Problem requirements:
Can you transcribe every record below exactly as it appears?
>>
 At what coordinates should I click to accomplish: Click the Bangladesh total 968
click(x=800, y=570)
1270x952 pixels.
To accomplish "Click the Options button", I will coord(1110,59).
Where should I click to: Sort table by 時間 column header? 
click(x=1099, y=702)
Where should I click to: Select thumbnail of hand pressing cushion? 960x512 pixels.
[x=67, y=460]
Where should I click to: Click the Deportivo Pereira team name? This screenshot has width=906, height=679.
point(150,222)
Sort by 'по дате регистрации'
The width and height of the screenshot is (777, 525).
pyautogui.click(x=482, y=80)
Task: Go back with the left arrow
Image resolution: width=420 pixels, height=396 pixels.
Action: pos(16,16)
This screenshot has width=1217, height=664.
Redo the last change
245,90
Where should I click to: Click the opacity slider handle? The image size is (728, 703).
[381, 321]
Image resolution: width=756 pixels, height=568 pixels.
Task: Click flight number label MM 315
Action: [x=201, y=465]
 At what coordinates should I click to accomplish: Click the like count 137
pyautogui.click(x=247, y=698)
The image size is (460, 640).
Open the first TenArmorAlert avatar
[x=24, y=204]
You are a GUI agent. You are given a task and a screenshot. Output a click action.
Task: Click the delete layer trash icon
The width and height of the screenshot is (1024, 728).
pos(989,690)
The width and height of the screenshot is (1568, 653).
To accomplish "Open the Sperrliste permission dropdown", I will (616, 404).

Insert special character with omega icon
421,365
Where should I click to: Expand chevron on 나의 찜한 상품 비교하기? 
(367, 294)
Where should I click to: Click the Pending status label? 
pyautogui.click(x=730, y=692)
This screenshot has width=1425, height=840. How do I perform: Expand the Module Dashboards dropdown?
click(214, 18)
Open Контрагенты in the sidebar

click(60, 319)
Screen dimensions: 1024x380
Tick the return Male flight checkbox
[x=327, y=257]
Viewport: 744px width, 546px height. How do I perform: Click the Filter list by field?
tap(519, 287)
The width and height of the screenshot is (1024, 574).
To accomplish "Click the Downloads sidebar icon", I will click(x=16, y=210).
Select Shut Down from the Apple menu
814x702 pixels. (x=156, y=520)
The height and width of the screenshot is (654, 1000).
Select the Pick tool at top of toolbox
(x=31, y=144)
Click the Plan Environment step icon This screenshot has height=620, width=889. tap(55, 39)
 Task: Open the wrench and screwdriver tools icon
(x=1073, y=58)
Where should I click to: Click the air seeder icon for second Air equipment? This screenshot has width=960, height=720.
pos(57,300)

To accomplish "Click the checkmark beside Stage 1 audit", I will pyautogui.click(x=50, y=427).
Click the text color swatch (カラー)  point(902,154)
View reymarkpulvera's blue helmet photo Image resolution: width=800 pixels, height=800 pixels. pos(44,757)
<<
Answer section:
 At what coordinates should I click to accomplish: Click the Bangladesh total 968
click(x=800, y=570)
1270x952 pixels.
To accomplish "Click the Options button", I will coord(1110,59).
Where should I click to: Sort table by 時間 column header? 
click(x=1099, y=702)
Where should I click to: Select thumbnail of hand pressing cushion? 960x512 pixels.
[x=67, y=460]
Where should I click to: Click the Deportivo Pereira team name? This screenshot has width=906, height=679.
point(150,222)
Sort by 'по дате регистрации'
The width and height of the screenshot is (777, 525).
pyautogui.click(x=482, y=80)
Task: Go back with the left arrow
Image resolution: width=420 pixels, height=396 pixels.
Action: pos(16,16)
This screenshot has width=1217, height=664.
Redo the last change
245,90
Where should I click to: Click the opacity slider handle? The image size is (728, 703).
[381, 321]
Image resolution: width=756 pixels, height=568 pixels.
Task: Click flight number label MM 315
Action: [x=201, y=465]
 At what coordinates should I click to accomplish: Click the like count 137
pyautogui.click(x=247, y=698)
The image size is (460, 640).
Open the first TenArmorAlert avatar
[x=24, y=204]
You are a GUI agent. You are given a task and a screenshot. Output a click action.
Task: Click the delete layer trash icon
The width and height of the screenshot is (1024, 728).
pos(989,690)
The width and height of the screenshot is (1568, 653).
To accomplish "Open the Sperrliste permission dropdown", I will (616, 404).

Insert special character with omega icon
421,365
Where should I click to: Expand chevron on 나의 찜한 상품 비교하기? 
(367, 294)
Where should I click to: Click the Pending status label? 
pyautogui.click(x=730, y=692)
This screenshot has width=1425, height=840. How do I perform: Expand the Module Dashboards dropdown?
click(214, 18)
Open Контрагенты in the sidebar

click(60, 319)
Screen dimensions: 1024x380
Tick the return Male flight checkbox
[x=327, y=257]
Viewport: 744px width, 546px height. How do I perform: Click the Filter list by field?
tap(519, 287)
The width and height of the screenshot is (1024, 574).
To accomplish "Click the Downloads sidebar icon", I will click(x=16, y=210).
Select Shut Down from the Apple menu
814x702 pixels. (x=156, y=520)
The height and width of the screenshot is (654, 1000).
Select the Pick tool at top of toolbox
(x=31, y=144)
Click the Plan Environment step icon This screenshot has height=620, width=889. tap(55, 39)
 Task: Open the wrench and screwdriver tools icon
(x=1073, y=58)
Where should I click to: Click the air seeder icon for second Air equipment? This screenshot has width=960, height=720.
pos(57,300)

To accomplish "Click the checkmark beside Stage 1 audit", I will pyautogui.click(x=50, y=427).
Click the text color swatch (カラー)  point(902,154)
View reymarkpulvera's blue helmet photo Image resolution: width=800 pixels, height=800 pixels. pos(44,757)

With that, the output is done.